Конечно, с недоверием к большим словам, большому словесному жесту, к звенящему голосу, дело обстоит не так просто. У него есть свои основания: большие слова легко использовать для лжи. Восприятие наследия Вергилия в последние два столетия в определенной мере стоит в тени вопроса о Вергилии как «певце Августа», «певце империи». Для господствующего умонастроения XIX столетия, сформированного, во–первых, романтическим и позитивистско–натуралистическим влечением к необработанному, неприкрашенному, спонтанному или казавшемуся таковым и отвращением к праздничной прибранности и учтивой церемонности нормативной поэтики, во–вторых, либеральным негодованием против цезаризма, монархии и всех подобных вещей, — для этого образа мыслей поэзия Вергилия, и без того одиозная как «искусственный» и «подражательный» эпос, как прообраз постылого классицизма, как торжество дисциплины над стихией, была вдвойне и втройне одиозна, как поэзия «придворная» и «льстивая», чуть ли не «заказная» и «казенная». Таковы были чувства многих: «Вергилий казался им певцом рождающейся Римской империи — если не наемным, а искренним, то тем хуже для него»[4]
. Постепенно перед лицом проблемы «Вергилий и Рим Августа» выявляются две крайние эмоциональные позиции.
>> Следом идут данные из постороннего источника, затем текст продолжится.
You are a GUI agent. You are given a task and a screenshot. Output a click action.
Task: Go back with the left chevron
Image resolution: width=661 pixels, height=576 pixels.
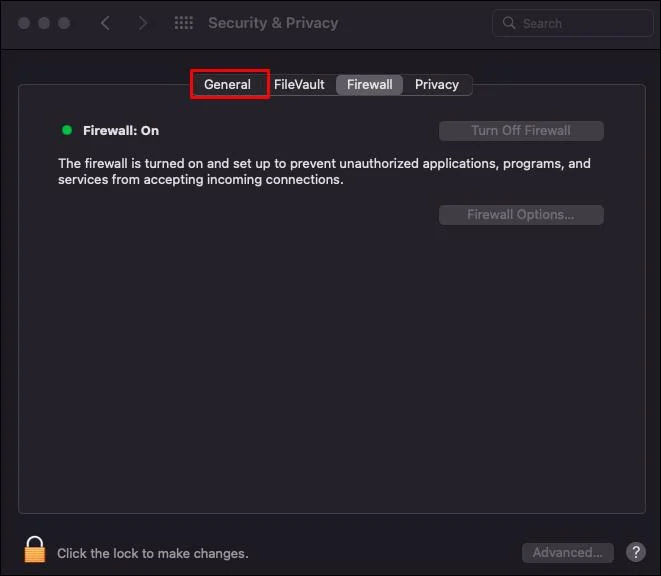pyautogui.click(x=105, y=23)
Первая из них, продолжающая либеральную традицию XIX века, сводится к тому, что «августовские» мотивы поэзии Вергилия, рассматриваемые как простая функция раннеимперской пропаганды, суть позорное пятно на облике поэта, и если мы не решаемся без дальних слов его осудить и дисквалифицировать, мы, во всяком случае, должны находить ему смягчающие обстоятельства и, так сказать, за него извиняться. Вторая точка зрения, связанная с отталкиванием от либеральной традиции XIX века и характерная, в частности, для некоторых ведущих вергилиеведов немецкой школы (например, К. Бюхнера), характеризуется безоговорочной, не терпящей возражений оценкой «августовских» мотивов как непререкаемо истинного осмысливания исторической необходимости, которая права уже тем, что необходима.Пытались делать и активные политические выводы из «мудрости Вергилия», разумеется всякий раз зависящие от позиции того или иного интерпретатора. Профашистские историки и филологи Германии и Италии, писавшие, между прочим, по случаю юбилея Августа в 1937 году, не замедлили свести уроки
Вергилия
к апологии сильной власти как таковой. Напротив, в речи того же Бюхнера, произнесенной сразу после разгрома Германии, Вергилий оказывается изобличителем гитлеризма: нацисты, своевольцы, взбунтовавшиеся против объективной логики истории, против разумного смысла «судеб», уподоблены Турну (что довольно обидно для этого персонажа «Энеиды», благородного при всей ложности его выбора, — но это в скобках). Бюхнер, конечно, ближе к истине, чем его фашизоидные коллеги: осуждение своеволия, непослушания истории — более глубокий смысл «Энеиды», чем апология власти. Курьезно, однако, до чего просто средствами интерпретации поворачивать предполагаемый совет двухтысячелетней давности на сто восемьдесят градусов.Для одних Вергилий похож на существо, которое в прошлые века называли льстецом, а в нашем веке предпочитают называть официозным пропагандистом; для других он «пророк» и «провидец» — и все это за одни и те же его слова. Ясно, что ни одна из крайних точек зрения — ни либеральная, ни антилиберальная — не соответствует существу Вергилиевой поэзии. Сама их однозначная жесткость несовместима ни с глубоким страданием, лежащим в основе этой поэзии, ни с несравненной деликатностью Вергилия.
Вспомним: Титир из первой эклоги радуется, что держатель власти его пощадил, он полон к нему самой искренней благодарности и готов назвать его богом — но он, как и его поэт, совершенно отчетливо видит рядом с собой Мелибея, которого та же власть не пожалела и не спасла, который должен без всякой вины идти в изгнание, и оба, Титир и поэт, не отворачиваются от его беды; плач Мелибея звучит ничуть не менее громко, чем благодарения Титира, это две стороны единой, очень непростой правды, и Вергилий ничего не делает, чтобы дать одной из двух чаш весов несправедливый перевес. Или еще лучше: Эней покинул Д и дону по прямому приказу богов, во имя долга перед будущим, причиняя своему сердцу жестокое насилие, — но когда он встречает тень Дидоны в мире теней (кн. VI, 455—475), уверенность в своей правоте, точное знание о своей правоте ничуть не защищают его от чувств боли и стыда; ни
долг, ни собственное страдание не дают ему алиби, он виноват, ему некуда деваться.